| TASK BRIEF |
Take the lines in the listing below from the line with "The width and height of the screenshot is (450, 238)." up to and including the line with "This screenshot has height=277, width=492." and set them down exactly, skipping pictures and adding nothing.

| AVAILABLE DATA |

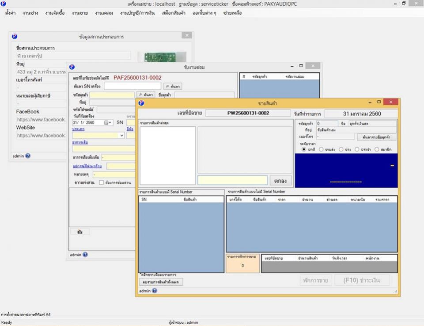The width and height of the screenshot is (424, 326).
Task: Click help icon beside admin in repair window
Action: [85, 255]
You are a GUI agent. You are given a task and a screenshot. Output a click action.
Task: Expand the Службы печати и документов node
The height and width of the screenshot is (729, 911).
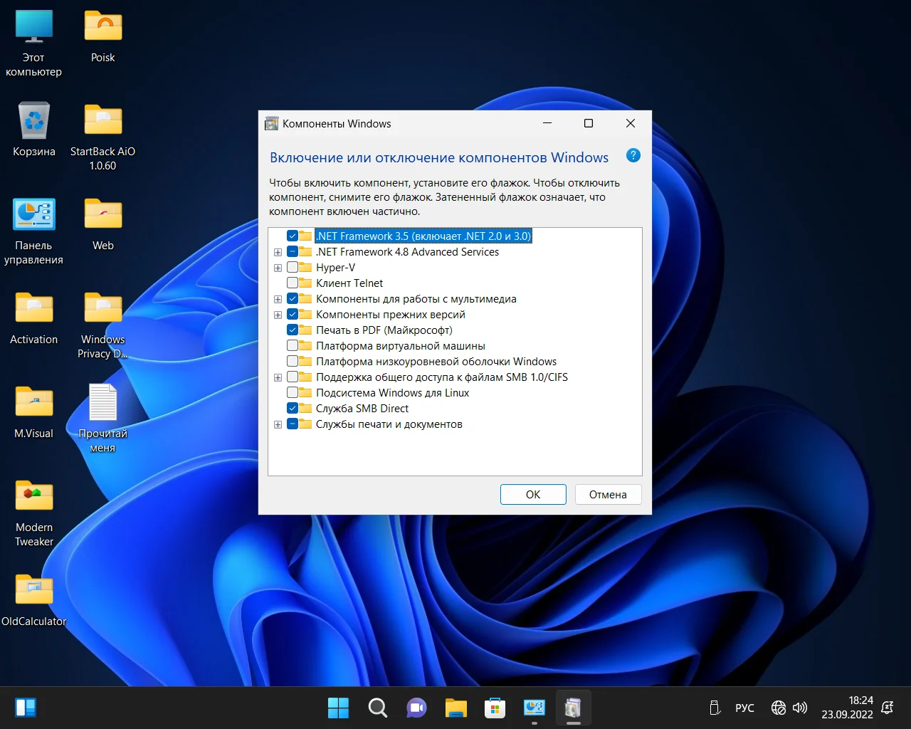278,424
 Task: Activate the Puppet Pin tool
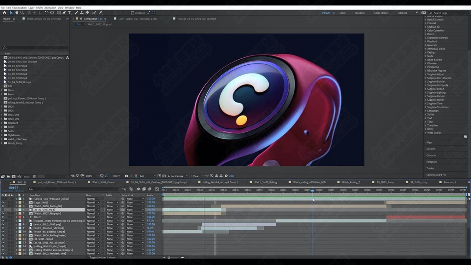100,13
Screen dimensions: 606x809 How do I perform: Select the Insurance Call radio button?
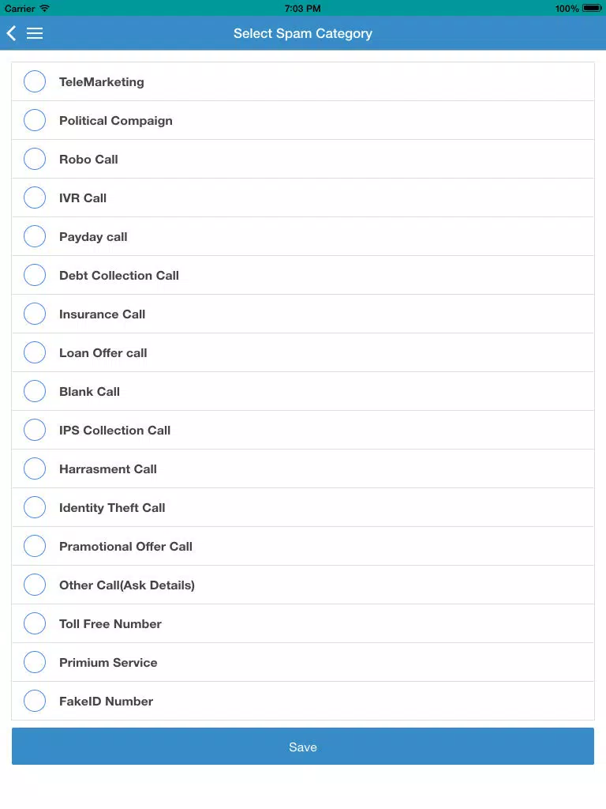pyautogui.click(x=35, y=314)
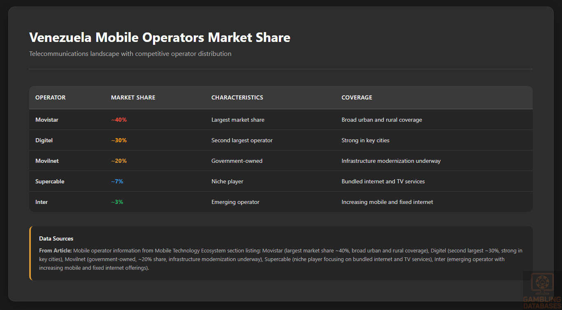562x310 pixels.
Task: Click the blue ~7% share value
Action: point(117,181)
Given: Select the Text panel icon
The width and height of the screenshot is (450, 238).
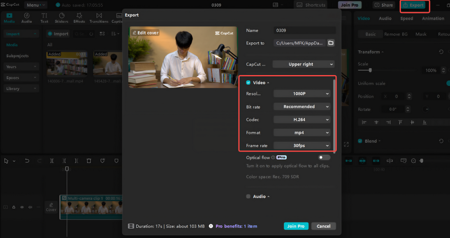Looking at the screenshot, I should (44, 18).
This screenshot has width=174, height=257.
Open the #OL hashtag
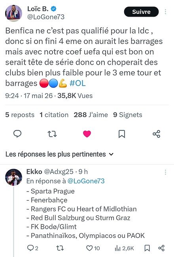(x=78, y=83)
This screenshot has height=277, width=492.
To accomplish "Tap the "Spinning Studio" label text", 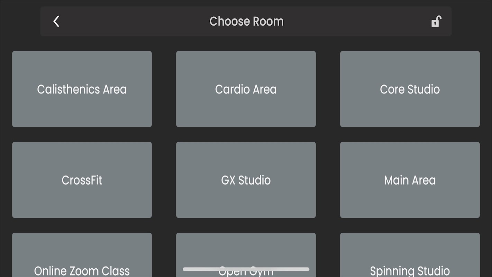I will click(410, 270).
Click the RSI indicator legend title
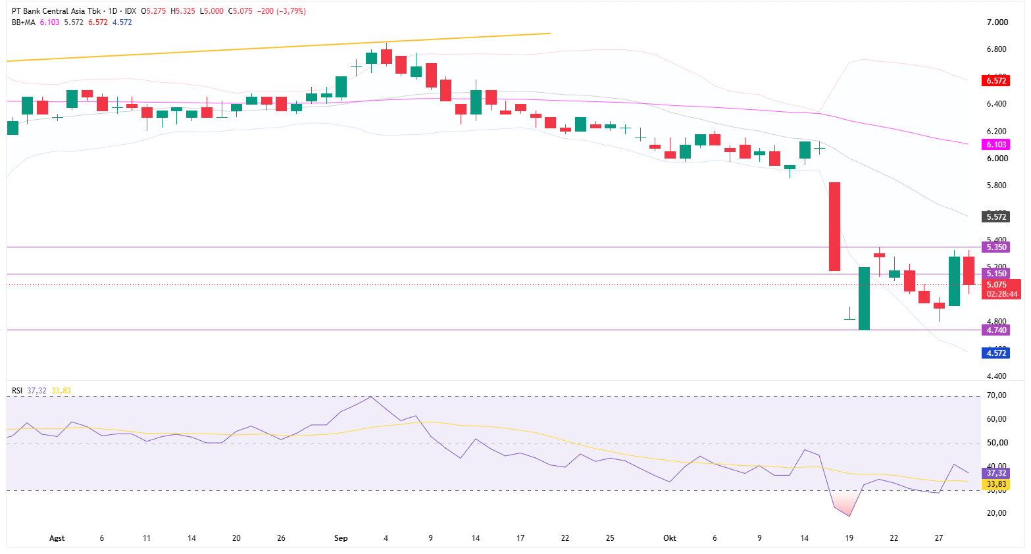This screenshot has height=554, width=1031. click(17, 391)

| EXERCISE SOLUTION |
The width and height of the screenshot is (450, 238).
Looking at the screenshot, I should (44, 18).
This screenshot has width=174, height=257.
Open the #OL hashtag
(x=78, y=83)
This screenshot has height=277, width=492.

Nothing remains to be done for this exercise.